===== Okuma metni =====

Paylaş
Kibir ve Gurur İnsanı Helak Eder
Question
KİBİR İNSANI HELAKE SÜRÜKLER
İnsan ahlakını oluşturan huylar kötü ve iyi olmak üzere ikiye ayrılır. Kötü huyların başında ise büyük günahlardan sayılan kibir gelir.
Kibir; büyüklenmek, gururlanmak, kendini başkasından üstün görmek ve başkasına değer vermeyip onu yok saymak anlamına gelmektedir. Ayet ve hadislerde büyüklenmek ve kendini beğenmek yerilmektedir. İnsanın apaçık düşmanı[3] şeytan, kibri yüzünden ilahi huzurdan kovulmuş ve lanetlenmiştir.[4]
‘’Rabb’in meleklere demişti ki: Ben çamurdan bir insan yaratacağım…. Ona secdeye kapanın! Bütün melekler topluca saygı ile eğildiler. Ancak İblis eğilmedi. O büyüklük tasladı ve kâfirlerden oldu… İblis, ‘Ben ondan daha hayırlıyım. Beni ateşten yarattın, onu ise çamurdan yarattın’, dedi.’’[5] Hz. Adem’in diğer hususiyetlerini unutan İblis’in Hz. Adem hakkındaki yaklaşımı, kendi yaratılış maddesini ondan üstün görmesindendir.
Kendini saltanat, mal, güzellik, makam, ırk, soy, sınıf veya ülke olarak üstün görüp kibirlenenlerin anlayışı da aynı şeytani düşüncenin bir sonucudur.
Peygamberimiz (s.a.s) kibri ‘’ Hakkı kabul etmemek ve insanları hakir görmek’’ şeklinde tanımlamıştır.[6] Hakkı kabul etmemek Yüce Allah’a[7] ve Peygamberine[8] karşı gösterilen kibir ve gururdur. İnsanları hakir görmek ise; kişinin kendi nefsinde oluşturduğu kibir ve gururdur. Bunlar da insanın ilmiyle, ibadetiyle, nesebiyle, güç ve kuvvetiyle, servetiyle, makam ve mevki ile yakınlarının çokluğu ile başkalarına karşı övünüp onları hor hakir görmesidir.

===== Verilen bilgiler =====

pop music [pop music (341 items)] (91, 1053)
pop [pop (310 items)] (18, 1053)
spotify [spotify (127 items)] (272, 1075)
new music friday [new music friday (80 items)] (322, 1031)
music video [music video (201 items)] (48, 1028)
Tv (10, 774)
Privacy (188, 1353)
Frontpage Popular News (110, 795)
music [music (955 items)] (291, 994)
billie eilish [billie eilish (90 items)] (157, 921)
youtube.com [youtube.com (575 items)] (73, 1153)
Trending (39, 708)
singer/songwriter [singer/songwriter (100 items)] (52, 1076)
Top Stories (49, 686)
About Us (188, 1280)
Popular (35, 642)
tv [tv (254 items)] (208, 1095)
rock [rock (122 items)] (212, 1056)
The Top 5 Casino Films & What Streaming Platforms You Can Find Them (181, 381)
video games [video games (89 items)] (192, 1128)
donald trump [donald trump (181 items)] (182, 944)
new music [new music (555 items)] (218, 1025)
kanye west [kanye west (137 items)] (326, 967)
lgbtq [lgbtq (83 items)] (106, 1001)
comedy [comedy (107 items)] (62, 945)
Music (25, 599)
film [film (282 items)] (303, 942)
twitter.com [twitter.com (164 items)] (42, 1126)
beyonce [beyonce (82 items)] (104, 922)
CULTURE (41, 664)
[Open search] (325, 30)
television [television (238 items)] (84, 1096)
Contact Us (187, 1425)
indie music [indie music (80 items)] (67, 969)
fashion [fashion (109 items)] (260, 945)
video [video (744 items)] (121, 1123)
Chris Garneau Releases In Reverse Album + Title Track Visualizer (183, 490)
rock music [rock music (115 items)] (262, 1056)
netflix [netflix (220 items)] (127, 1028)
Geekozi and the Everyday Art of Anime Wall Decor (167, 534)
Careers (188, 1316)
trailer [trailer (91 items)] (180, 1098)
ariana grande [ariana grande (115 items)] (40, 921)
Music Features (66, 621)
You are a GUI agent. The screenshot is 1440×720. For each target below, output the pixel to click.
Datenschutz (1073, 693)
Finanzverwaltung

=====

Kısa alıştırma:
Okuma metnine göre Peygamber kibri hangi ifadeyle tanımlamıştır? Yalnızca okuma metnindeki bilgilere dayanın.

Cevap:
"Hakkı kabul etmemek ve insanları hakir görmek" şeklinde tanımlamıştır.